Saved entries

▽

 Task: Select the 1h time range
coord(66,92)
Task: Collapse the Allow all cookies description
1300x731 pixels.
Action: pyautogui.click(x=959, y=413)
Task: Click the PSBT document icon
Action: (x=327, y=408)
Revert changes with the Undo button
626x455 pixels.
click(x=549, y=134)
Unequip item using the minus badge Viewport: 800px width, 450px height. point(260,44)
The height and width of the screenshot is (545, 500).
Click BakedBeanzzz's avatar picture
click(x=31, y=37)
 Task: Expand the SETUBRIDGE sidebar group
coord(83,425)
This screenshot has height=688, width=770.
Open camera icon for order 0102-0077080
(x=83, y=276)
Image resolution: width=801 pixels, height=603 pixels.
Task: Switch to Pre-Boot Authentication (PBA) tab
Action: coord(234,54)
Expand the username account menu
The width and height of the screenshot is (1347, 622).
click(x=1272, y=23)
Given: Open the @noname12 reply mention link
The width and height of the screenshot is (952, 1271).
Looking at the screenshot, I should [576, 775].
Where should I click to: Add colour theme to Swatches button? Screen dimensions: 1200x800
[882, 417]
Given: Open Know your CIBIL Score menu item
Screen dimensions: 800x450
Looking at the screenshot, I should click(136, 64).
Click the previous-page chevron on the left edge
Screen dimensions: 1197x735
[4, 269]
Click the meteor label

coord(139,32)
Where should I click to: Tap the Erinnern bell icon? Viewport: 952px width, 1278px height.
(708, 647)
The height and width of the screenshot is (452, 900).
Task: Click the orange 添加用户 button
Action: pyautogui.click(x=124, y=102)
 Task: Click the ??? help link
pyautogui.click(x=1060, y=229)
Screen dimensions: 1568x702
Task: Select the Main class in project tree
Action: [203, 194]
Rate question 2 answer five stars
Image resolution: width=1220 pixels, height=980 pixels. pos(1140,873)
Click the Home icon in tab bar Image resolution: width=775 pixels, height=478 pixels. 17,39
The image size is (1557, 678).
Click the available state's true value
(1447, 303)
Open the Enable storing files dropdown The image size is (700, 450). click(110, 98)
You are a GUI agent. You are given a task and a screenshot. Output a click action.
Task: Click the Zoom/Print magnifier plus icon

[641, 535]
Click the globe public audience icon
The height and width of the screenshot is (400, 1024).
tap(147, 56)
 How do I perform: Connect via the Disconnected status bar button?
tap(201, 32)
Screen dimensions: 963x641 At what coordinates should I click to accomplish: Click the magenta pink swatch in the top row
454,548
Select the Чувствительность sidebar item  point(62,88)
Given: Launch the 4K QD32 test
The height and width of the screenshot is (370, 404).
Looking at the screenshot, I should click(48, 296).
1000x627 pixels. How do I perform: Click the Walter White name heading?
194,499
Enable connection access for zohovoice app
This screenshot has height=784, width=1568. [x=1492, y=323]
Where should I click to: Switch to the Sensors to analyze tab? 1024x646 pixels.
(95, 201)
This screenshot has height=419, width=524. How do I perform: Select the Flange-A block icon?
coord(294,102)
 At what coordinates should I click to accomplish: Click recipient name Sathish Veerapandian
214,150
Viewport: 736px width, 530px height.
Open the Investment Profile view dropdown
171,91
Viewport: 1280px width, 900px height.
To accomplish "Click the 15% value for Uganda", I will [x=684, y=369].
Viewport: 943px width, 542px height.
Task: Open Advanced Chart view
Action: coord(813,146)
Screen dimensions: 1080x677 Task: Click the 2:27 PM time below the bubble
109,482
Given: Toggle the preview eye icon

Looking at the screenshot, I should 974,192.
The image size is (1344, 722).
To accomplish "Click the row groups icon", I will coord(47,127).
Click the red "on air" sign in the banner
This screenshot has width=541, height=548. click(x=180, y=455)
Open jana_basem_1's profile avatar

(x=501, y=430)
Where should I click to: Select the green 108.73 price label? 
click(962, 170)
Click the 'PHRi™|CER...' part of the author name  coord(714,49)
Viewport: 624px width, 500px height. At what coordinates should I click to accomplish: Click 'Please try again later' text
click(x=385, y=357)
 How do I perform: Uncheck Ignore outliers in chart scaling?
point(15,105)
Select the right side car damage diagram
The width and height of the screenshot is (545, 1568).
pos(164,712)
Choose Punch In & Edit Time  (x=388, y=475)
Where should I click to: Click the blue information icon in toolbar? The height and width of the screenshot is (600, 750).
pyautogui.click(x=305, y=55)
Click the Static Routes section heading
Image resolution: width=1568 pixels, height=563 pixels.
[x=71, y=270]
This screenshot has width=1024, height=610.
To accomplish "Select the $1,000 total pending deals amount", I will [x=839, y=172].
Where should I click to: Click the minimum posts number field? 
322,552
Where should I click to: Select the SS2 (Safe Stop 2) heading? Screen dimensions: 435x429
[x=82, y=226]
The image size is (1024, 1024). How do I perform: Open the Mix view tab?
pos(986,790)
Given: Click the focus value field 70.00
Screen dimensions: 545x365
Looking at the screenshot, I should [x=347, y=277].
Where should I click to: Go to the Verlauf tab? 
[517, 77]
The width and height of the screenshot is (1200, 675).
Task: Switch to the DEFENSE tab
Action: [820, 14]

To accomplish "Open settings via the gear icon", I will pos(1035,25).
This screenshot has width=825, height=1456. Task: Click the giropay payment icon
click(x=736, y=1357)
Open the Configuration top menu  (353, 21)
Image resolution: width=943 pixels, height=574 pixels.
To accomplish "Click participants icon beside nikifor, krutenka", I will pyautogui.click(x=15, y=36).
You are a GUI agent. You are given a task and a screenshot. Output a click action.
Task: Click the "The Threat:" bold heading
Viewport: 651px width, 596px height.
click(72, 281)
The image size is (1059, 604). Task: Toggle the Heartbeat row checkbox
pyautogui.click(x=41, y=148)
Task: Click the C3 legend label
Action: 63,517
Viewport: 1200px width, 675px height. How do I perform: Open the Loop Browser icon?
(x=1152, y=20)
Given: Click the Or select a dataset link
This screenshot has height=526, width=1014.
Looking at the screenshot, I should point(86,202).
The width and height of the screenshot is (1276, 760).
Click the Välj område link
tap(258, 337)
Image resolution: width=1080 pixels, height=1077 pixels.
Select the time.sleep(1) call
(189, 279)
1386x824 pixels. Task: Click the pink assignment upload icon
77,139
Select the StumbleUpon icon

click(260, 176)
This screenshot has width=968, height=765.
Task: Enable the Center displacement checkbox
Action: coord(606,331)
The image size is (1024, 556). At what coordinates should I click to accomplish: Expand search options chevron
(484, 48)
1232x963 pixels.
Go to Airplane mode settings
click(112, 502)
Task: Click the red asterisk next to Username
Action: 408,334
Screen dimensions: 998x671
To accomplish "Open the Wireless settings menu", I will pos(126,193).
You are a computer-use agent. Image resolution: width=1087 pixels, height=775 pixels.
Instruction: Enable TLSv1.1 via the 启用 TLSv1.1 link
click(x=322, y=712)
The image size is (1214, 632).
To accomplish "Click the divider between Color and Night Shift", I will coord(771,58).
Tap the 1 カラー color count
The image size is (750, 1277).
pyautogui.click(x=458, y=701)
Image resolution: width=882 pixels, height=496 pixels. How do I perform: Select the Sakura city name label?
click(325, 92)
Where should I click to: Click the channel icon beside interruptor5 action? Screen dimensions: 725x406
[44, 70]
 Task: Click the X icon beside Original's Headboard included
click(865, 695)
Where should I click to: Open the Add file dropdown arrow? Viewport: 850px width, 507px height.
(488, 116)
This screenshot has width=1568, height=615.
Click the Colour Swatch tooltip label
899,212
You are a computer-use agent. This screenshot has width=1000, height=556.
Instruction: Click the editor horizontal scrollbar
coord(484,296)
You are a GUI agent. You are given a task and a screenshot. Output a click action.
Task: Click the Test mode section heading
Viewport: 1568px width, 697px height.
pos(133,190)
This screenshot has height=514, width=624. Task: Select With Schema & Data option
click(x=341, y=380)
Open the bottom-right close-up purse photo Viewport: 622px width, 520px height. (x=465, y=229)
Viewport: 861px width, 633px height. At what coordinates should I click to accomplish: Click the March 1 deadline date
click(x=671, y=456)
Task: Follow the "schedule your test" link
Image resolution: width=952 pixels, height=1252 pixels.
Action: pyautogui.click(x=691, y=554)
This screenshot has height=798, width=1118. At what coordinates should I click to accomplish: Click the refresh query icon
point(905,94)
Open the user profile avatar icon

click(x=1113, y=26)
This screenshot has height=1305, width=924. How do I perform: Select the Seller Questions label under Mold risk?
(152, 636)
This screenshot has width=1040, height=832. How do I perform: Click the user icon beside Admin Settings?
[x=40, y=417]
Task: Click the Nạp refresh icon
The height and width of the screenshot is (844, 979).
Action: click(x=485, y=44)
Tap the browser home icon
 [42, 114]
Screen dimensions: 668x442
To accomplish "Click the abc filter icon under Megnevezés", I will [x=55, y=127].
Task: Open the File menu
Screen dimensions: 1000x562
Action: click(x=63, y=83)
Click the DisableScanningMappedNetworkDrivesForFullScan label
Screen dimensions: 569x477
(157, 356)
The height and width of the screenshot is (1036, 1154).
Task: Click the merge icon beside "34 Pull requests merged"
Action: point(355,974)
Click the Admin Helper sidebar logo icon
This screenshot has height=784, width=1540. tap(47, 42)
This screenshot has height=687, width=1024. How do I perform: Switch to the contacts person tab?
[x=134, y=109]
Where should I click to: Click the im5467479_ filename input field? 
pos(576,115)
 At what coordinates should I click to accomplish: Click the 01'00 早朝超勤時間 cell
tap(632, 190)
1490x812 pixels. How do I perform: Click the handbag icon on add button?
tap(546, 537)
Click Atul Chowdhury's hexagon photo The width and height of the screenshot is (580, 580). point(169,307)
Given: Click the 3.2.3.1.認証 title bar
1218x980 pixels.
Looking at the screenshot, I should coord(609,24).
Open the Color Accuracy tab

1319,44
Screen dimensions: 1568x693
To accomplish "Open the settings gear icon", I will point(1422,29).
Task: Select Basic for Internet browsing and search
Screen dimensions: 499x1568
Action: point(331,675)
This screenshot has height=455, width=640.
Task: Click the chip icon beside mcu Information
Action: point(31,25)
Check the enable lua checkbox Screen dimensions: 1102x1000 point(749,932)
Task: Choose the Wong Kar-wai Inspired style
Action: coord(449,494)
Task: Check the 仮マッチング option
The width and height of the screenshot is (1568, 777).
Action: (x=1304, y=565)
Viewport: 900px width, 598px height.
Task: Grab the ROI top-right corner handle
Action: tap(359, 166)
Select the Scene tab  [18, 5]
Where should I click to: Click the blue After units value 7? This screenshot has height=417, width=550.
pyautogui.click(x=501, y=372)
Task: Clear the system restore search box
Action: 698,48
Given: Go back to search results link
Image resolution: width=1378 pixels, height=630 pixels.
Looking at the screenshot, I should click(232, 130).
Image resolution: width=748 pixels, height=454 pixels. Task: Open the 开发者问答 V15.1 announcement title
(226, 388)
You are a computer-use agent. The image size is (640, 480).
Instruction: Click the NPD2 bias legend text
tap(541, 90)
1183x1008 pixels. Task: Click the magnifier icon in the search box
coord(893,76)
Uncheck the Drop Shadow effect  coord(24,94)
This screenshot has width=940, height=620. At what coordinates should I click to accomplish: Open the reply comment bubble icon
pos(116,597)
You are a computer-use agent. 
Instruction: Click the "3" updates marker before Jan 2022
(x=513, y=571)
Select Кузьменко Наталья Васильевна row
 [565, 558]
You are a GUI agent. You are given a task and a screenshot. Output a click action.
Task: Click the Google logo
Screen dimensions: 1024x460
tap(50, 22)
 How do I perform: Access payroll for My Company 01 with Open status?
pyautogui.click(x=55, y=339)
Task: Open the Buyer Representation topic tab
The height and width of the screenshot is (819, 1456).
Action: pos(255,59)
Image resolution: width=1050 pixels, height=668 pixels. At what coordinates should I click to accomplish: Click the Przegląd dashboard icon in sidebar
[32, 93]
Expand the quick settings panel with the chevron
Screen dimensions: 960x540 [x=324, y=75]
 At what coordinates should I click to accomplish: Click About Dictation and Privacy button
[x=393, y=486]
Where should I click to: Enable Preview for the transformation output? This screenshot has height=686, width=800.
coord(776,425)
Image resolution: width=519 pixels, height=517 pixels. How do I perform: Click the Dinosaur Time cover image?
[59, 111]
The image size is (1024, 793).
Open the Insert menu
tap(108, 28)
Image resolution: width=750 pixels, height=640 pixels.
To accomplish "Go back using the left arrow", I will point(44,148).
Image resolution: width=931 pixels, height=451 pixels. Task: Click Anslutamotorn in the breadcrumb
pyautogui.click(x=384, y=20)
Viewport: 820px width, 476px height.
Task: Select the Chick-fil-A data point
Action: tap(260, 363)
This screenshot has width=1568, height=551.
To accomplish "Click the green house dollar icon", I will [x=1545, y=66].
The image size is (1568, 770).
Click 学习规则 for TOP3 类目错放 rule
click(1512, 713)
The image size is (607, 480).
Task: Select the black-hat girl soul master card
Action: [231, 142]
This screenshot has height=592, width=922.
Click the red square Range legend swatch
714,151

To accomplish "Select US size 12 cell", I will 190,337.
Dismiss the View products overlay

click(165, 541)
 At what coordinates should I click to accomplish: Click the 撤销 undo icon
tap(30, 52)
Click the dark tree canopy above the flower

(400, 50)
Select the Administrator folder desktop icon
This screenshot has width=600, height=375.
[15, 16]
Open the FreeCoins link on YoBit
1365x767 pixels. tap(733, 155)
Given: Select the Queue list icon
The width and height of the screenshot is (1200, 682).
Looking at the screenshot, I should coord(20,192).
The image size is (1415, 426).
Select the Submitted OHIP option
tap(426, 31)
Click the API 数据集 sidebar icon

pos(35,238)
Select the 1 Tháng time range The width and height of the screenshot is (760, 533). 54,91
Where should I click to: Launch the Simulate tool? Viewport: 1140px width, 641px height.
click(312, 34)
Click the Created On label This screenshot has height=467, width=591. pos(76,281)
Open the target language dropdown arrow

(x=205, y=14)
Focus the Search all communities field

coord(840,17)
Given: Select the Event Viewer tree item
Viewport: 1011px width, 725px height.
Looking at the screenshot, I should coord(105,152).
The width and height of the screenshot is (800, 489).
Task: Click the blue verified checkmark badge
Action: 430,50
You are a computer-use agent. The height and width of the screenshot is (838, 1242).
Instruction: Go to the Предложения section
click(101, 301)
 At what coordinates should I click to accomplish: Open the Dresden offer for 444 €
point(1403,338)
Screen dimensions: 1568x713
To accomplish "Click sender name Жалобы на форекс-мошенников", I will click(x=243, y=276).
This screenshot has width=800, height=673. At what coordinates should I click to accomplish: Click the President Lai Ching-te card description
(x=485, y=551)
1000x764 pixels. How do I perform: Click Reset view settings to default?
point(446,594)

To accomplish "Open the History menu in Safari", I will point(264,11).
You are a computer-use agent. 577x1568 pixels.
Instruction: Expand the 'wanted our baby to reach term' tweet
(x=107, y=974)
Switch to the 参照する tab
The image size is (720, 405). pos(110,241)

△

## HOW TO COMPLETE THIS TASK
Give the exact lines, and only those, from the line containing "1490x812 pixels. How" through the line containing "Screen dimensions: 1568x693" in the entries above.

## EXERCISE RESULT
1490x812 pixels. How do I perform: Click the handbag icon on add button?
tap(546, 537)
Click Atul Chowdhury's hexagon photo The width and height of the screenshot is (580, 580). point(169,307)
Given: Click the 3.2.3.1.認証 title bar
1218x980 pixels.
Looking at the screenshot, I should coord(609,24).
Open the Color Accuracy tab

1319,44
Screen dimensions: 1568x693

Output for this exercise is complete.